_GOAL OF THE EXERCISE_
Can you copy out every line in the material below, from the line containing "Click the redo arrow icon" through the line containing "Looking at the screenshot, I should point(502,419).", with both of those lines included?

───── MATERIAL SHOWN

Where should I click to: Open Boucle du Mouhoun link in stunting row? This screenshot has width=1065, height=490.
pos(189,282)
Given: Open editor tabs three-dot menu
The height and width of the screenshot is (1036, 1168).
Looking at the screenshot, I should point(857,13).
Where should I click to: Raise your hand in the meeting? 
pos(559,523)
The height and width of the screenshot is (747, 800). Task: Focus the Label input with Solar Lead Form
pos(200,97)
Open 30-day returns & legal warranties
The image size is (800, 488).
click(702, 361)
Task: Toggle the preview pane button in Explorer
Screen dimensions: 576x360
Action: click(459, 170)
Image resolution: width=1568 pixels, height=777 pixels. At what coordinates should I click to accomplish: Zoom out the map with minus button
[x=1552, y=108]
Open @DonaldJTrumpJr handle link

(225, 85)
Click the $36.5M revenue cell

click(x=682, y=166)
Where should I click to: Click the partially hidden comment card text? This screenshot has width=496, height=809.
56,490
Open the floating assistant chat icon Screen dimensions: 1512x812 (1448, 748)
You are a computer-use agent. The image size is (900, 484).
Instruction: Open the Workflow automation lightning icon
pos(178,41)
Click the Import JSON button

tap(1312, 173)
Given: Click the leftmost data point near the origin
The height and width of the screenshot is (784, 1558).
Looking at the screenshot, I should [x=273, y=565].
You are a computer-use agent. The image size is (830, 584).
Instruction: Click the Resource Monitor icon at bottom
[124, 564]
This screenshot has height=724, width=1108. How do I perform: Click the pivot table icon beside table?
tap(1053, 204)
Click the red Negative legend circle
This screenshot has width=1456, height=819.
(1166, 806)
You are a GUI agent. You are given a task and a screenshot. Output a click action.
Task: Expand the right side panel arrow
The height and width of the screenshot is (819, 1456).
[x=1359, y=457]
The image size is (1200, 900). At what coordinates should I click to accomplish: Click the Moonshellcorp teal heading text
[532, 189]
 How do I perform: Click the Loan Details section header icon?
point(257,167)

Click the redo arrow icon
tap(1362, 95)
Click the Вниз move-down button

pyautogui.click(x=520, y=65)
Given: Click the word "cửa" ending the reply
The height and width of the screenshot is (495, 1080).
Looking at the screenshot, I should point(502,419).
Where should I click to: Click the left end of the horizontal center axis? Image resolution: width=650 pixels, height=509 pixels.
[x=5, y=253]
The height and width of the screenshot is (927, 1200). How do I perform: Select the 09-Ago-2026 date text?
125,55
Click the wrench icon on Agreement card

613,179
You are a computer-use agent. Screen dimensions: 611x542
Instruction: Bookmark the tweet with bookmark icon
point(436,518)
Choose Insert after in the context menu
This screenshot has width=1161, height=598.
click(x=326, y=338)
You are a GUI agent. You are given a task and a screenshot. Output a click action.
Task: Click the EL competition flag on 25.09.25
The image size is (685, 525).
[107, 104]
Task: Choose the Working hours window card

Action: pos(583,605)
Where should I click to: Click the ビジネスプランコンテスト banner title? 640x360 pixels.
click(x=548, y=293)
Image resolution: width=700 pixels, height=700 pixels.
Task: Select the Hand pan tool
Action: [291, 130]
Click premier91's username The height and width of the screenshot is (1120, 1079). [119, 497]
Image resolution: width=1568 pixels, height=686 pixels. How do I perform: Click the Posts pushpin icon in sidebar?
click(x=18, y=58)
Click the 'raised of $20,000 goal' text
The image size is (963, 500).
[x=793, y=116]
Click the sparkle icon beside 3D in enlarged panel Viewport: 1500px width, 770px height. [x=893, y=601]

──────────

_FULL SOLUTION_
Click the redo arrow icon
tap(1362, 95)
Click the Вниз move-down button

pyautogui.click(x=520, y=65)
Given: Click the word "cửa" ending the reply
The height and width of the screenshot is (495, 1080).
Looking at the screenshot, I should point(502,419).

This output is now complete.